▶ PROBLEM TO SOLVE
Please repeat exactly the lines from the one containing "[Instagram] (478, 2513)" through the last line of the records, both included, and nothing else, leaving out any pictures.

▶ DATA SUPPLIED
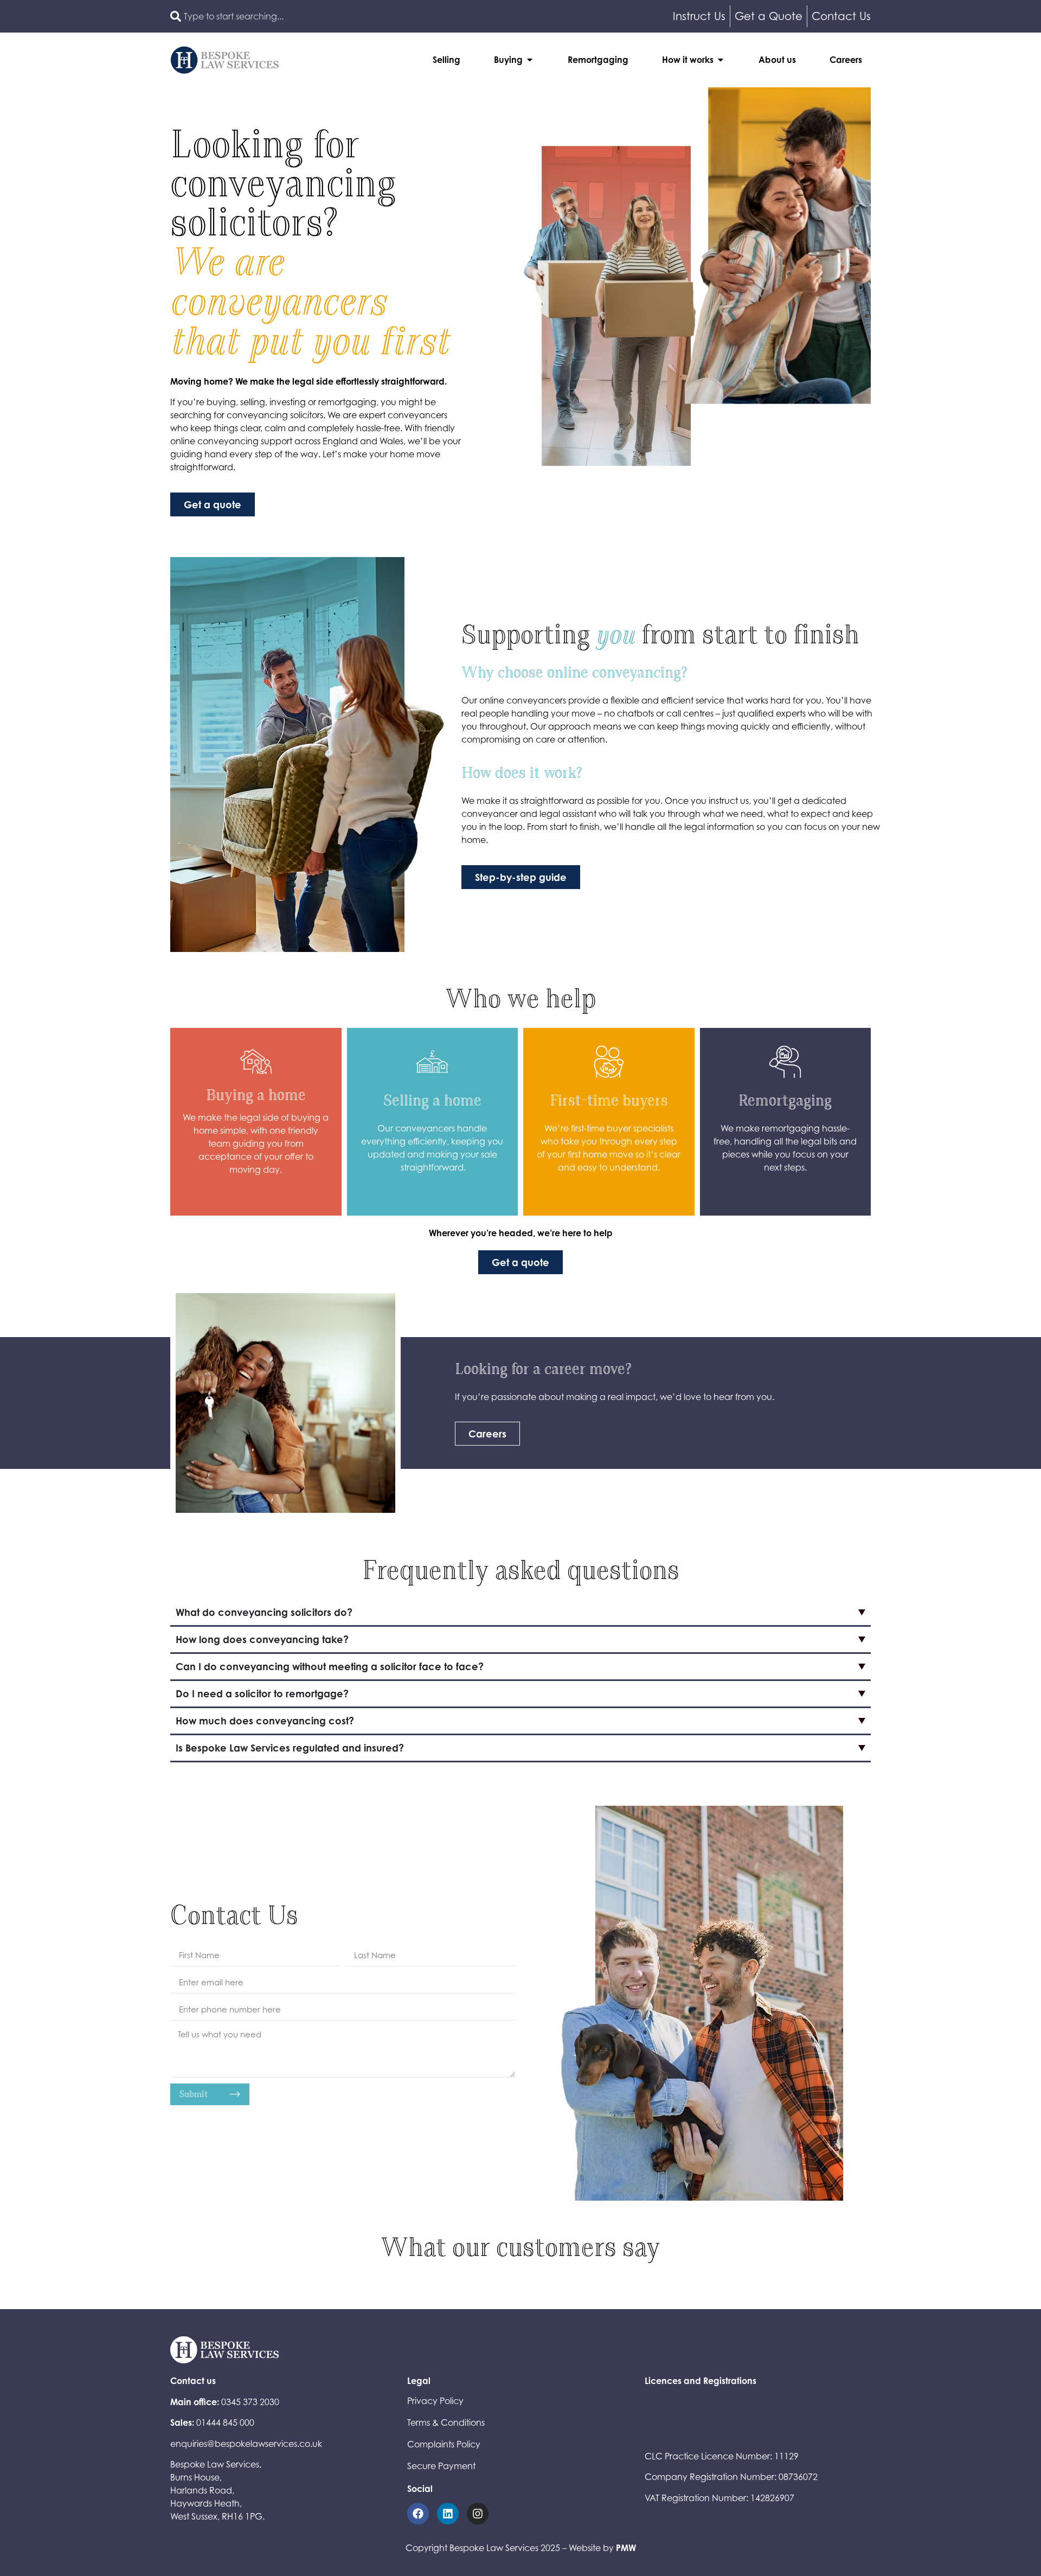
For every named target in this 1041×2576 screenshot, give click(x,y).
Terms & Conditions (446, 2422)
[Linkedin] (448, 2513)
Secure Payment (441, 2465)
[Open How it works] (720, 59)
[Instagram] (478, 2513)
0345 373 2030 (250, 2401)
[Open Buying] (529, 59)
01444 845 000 (225, 2422)
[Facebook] (418, 2513)
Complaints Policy (443, 2444)
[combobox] (342, 16)
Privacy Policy (435, 2400)
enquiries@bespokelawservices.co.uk (246, 2443)
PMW (626, 2547)
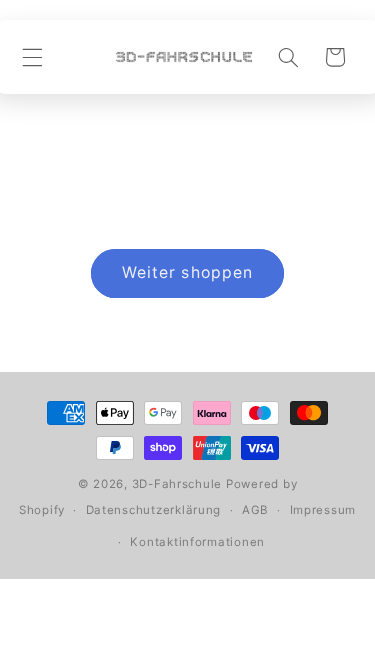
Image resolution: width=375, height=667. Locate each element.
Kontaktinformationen (197, 542)
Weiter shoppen (187, 272)
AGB (255, 510)
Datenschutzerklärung (154, 510)
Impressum (323, 510)
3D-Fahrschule (177, 484)
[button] (32, 57)
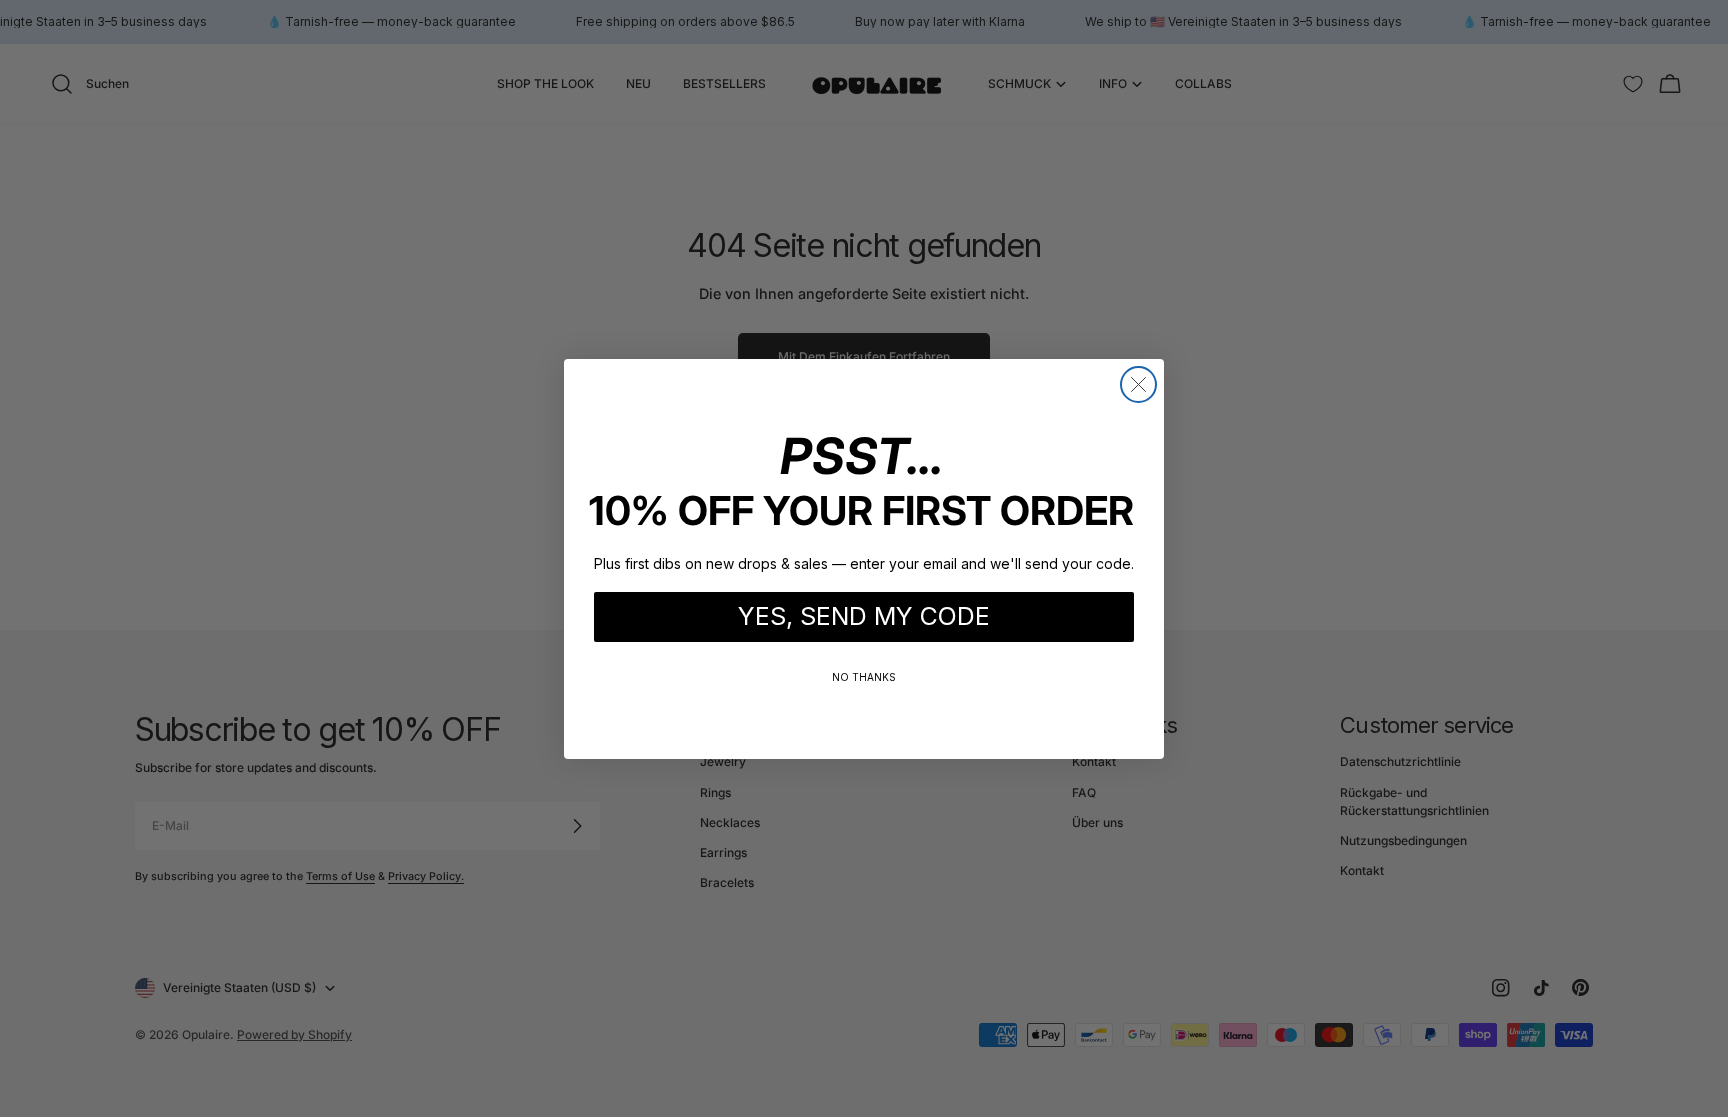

▶ ANSWER TO THE EXERCISE
[Instagram] (478, 2513)
0345 373 2030 (250, 2401)
[Open Buying] (529, 59)
01444 845 000 (225, 2422)
[Facebook] (418, 2513)
Complaints Policy (443, 2444)
[combobox] (342, 16)
Privacy Policy (435, 2400)
enquiries@bespokelawservices.co.uk (246, 2443)
PMW (626, 2547)
Image resolution: width=375, height=667. Locate each element.
Kontaktinformationen (197, 542)
Weiter shoppen (187, 272)
AGB (255, 510)
Datenschutzerklärung (154, 510)
Impressum (323, 510)
3D-Fahrschule (177, 484)
[button] (32, 57)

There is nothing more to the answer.